The training programme drew participation from the major trade unions in the province such as the Zambia Union of Industrial and Allied Workers. Mr Rijit Sengupta, Regional Director (Africa), of CUTS International outlined an introduction to competition policy and law, covering the main issues that are prohibited under competition law before Mr Chengo presented how each of these aspects are covered under the Competition and Consumer Protection Act, 2010 of Zambia. Participants were also taken through examples to demonstrate how curbing anticompetitive practices would enhance workers’ welfare in the country.
The meeting was characterised by a keen participation by trade unions, who brought to the fore certain (alleged) examples of anticompetitive behaviour currently prevailing across various sectors (retail, brewery, textile, etc.) in Zambia. The meeting thus proved to be an eye opener to trade unions, as most of them indicated that it was their first time to be exposed to competition issues. Many of them also indicated that they had not been aware that CCPC existed, pointing out the need for more similar workshops to ensure that their knowledge on competition issues is further enhanced. In addition, representatives of trade unions promised to disseminate the knowledge they had gained to their respective constituencies. CUTS and FES expectation from this workshop was met, and it also provided an opportunity now for the CCPC to engage more meaningfully with the labour sector.
The programme ended with participants promising to utilise the opportunity extended to them by CCPC by providing the necessary inputs/information to CCPC to penalise market malpractices. They also registered eagerness to utilise the ‘whistle-blowing’ provisions that are enshrined in the Act, as that gives them protection against victimisation as well. In addition, trade union representatives also pointed out that there were many previous cases that CCPC investigated and dispatched (especially while dealing with mergers and acquisitions) without consulting with them. This often resulted in problems for the workers, and should be avoided in the future.

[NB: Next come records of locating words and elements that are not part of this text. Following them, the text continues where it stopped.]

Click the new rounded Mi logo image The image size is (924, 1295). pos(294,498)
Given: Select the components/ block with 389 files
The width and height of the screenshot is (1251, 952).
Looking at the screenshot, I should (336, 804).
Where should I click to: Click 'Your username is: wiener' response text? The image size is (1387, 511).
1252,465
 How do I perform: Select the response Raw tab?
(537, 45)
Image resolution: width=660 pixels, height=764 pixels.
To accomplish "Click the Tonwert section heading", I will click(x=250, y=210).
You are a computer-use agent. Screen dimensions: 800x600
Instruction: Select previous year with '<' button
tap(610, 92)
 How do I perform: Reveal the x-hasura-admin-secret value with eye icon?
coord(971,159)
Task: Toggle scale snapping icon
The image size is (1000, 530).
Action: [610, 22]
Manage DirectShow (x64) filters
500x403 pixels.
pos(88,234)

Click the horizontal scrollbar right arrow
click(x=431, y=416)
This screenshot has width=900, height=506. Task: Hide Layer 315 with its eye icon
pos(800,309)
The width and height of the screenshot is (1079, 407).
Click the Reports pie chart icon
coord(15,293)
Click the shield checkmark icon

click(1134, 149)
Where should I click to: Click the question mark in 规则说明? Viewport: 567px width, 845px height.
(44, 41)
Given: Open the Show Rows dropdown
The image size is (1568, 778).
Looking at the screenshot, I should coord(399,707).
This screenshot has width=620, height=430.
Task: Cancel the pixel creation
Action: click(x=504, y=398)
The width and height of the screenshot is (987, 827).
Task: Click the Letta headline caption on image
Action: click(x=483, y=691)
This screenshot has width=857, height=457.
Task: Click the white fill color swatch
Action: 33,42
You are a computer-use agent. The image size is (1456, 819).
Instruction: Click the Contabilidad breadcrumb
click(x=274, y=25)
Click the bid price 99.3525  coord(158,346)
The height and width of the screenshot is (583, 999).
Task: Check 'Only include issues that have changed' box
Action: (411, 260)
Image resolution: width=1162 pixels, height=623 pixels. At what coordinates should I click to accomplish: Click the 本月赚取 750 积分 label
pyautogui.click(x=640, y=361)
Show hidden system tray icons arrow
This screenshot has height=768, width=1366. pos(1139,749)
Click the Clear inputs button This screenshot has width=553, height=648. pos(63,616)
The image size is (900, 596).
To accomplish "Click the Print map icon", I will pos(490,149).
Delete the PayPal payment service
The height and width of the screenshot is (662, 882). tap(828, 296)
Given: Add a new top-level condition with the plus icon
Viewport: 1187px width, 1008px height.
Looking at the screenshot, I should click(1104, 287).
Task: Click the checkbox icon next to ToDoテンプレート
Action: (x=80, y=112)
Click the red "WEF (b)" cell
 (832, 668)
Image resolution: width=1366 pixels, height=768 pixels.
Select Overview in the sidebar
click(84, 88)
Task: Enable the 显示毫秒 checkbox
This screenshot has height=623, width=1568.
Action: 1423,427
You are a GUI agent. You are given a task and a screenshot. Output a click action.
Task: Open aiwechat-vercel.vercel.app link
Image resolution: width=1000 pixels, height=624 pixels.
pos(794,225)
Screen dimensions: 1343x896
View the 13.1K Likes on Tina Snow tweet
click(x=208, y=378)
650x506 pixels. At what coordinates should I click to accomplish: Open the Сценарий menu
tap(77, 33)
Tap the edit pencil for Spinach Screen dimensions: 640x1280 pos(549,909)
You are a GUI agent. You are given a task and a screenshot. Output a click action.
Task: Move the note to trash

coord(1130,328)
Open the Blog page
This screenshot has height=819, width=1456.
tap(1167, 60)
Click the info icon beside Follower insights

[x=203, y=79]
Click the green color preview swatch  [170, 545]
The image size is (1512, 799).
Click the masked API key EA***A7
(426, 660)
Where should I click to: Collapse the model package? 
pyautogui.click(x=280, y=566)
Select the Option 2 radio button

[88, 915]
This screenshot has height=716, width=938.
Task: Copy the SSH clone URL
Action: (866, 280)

It was thus resolved that as a follow up to the meeting, both trade unions and CCPC would try to explore cooperation measures to try to balance their respective agenda of competition promotion and workers’ welfare. Once such a process of cooperation/dialogue is established, it could also culminate in signing of a MoUs to formalise the process of consultation between the CCPC and the trade unions. It was evident that this workshop has kick-started an otherwise dormant aspect of competition enforcement in Zambia, which CUTS is very keen to take forward with support from FES, CCPC and others.